Saturday, August 7, 2010

Spray for Rootlets; Forest for Cows


Earlier this week, Joe discovered the comb. His hair was damp, and he stood in front of the mirror and combed his hair straight up over and over.

It made me laugh that that was the style he chose for himself, since Isaiah absolutely refuses any hairstyle other than perfectly flat. I've seen him with spiked up hair, and it looks very cute on him, but he is not interested. How different each boy is!

We walk down daily to see our cows in the lower pasture. Each day, we can see more of the terrain. I love it. Rather than thigh high weeds, we have a groomed area. Rather than dense underbrush and vines so thick we could see hardly five feet in any direction, we're beginning to see shrubs and trees and dips and rises. The cows and goats wander around, creating pathways, and we follow them and enjoy them.

Phil is talking about fencing the other 2/3 of the the lower pasture. He could potentially get it done before September, and then they'd have time to graze before frost winter kills the forages. Over the winter, then, he could cut down and mill the trees into boards, and have the pasture ready for next year.

Since the cows don't need to eat hay at the moment, the first broody hen and her babies have taken up residence at night on top of a hay bale. The chicks have a hard time flying up there: they climb onto little perches, and run around and around the bale, until they finally decide they have no choice but to flutter. Then, up they go!

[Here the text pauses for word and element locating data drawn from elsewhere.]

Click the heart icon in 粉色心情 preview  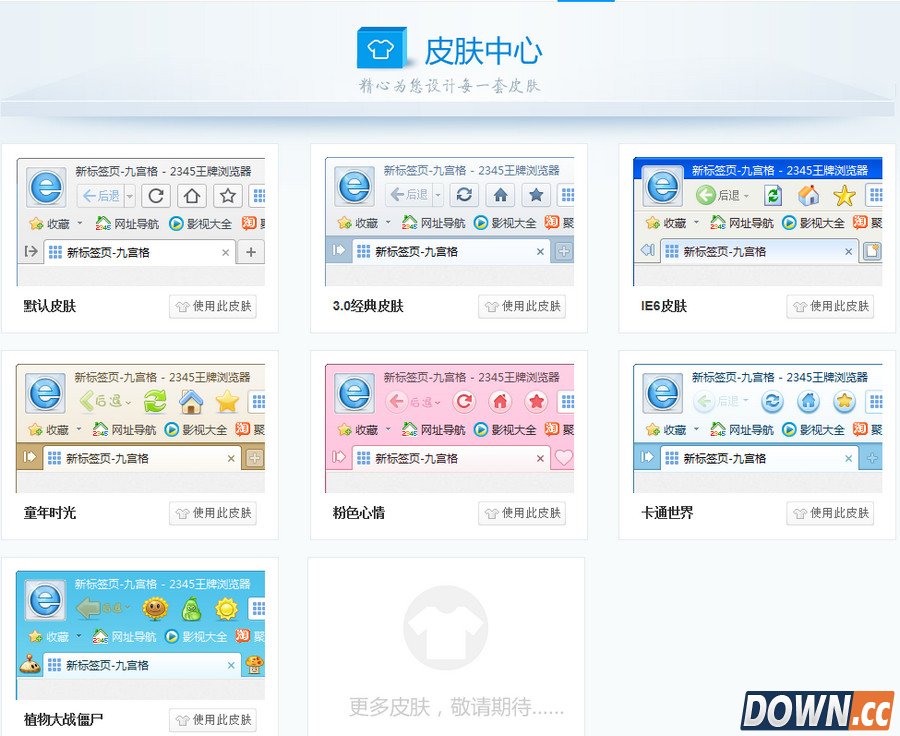(x=564, y=458)
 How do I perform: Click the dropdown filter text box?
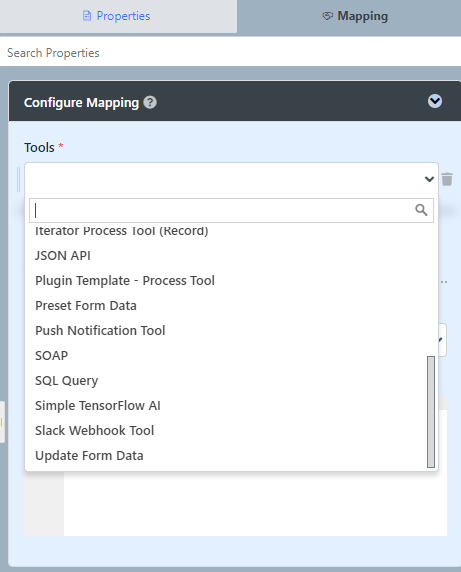[x=231, y=210]
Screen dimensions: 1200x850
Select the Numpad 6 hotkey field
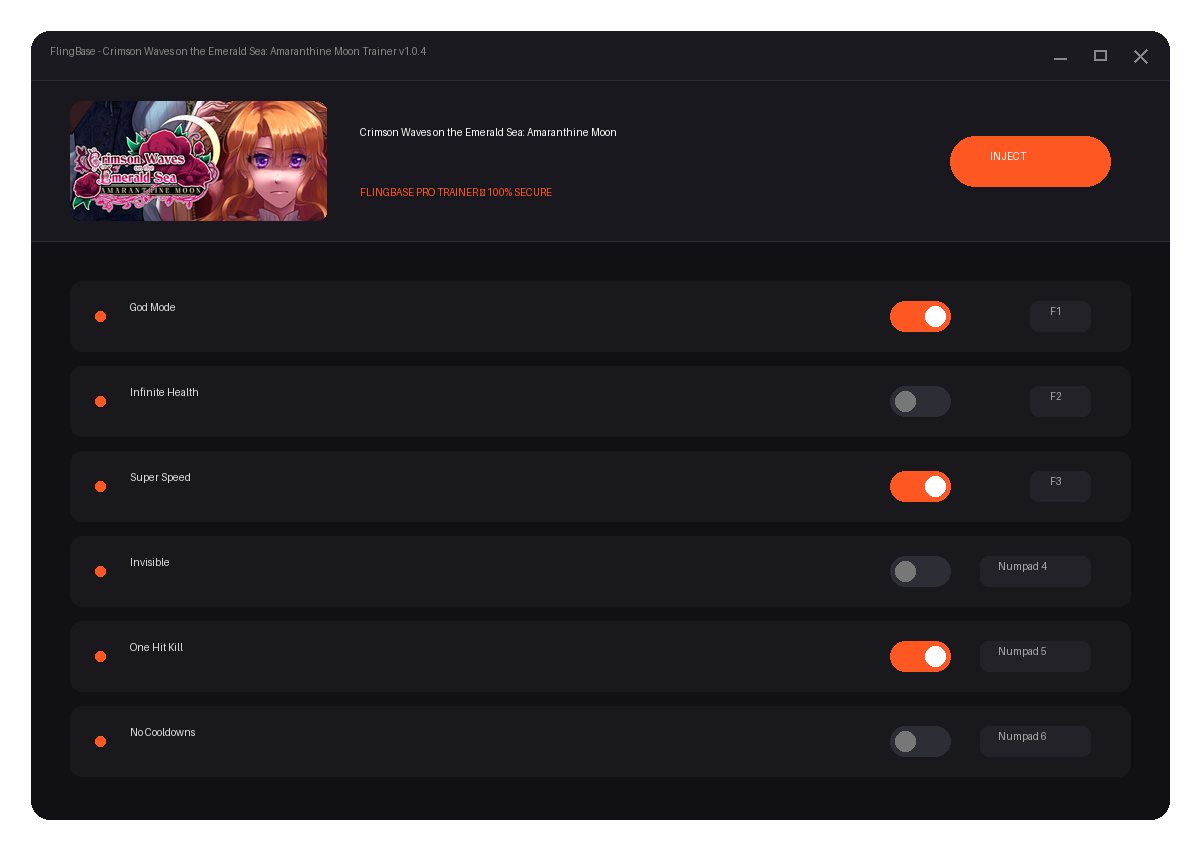tap(1035, 741)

As I worked in the garden today, I found two more nasty hornworms on my tomatoes. I threw one far away, and the other I donated to the chickens. It took them a while to be interested, but eventually they pecked it and, I suppose, ate it.

I fixed up one bed: weeded, mineralized, reformed, turned over. To the boys' delight, I planted radish seeds, as well as daikon radish, turnip, and rutabaga. I will hope for a good crop, and now that it is not quite so hot, I might even water on a regular basis. Last fall, without running water, I would manually water with five-gallon buckets, and still managed to get a crop. May I have better success this year.

Phil spent many hours spraying the orchard with a spray intended to improve the rootlet growth of the plants. Our manual pump backpack sprayer takes about 7 hours to spray 20 gallons on an acre. Larger farms mount a sprayer to the back of a tractor or ATV-type vehicle. That would certainly be more efficient, but until we have such a device, manual spraying it is.

If we could grow more rootlets, that would be the fastest method of increasing good soil. Plants put out roots, and the roots have little rootlets. The rootlets constantly die as the plant continues to grow, sort of in a waves of growth, out and back. We could certainly use more good soil!

While he walked and sprayed, he came across several trees that have been defoliated. Not by deer, but by caterpillars. He came across one leaf that, on the underside had five pencil-thick caterpillars lounging.

We haven't paid much attention to integrated pest management, the name for keeping trees alive from pests, but apparently we should have been more alert.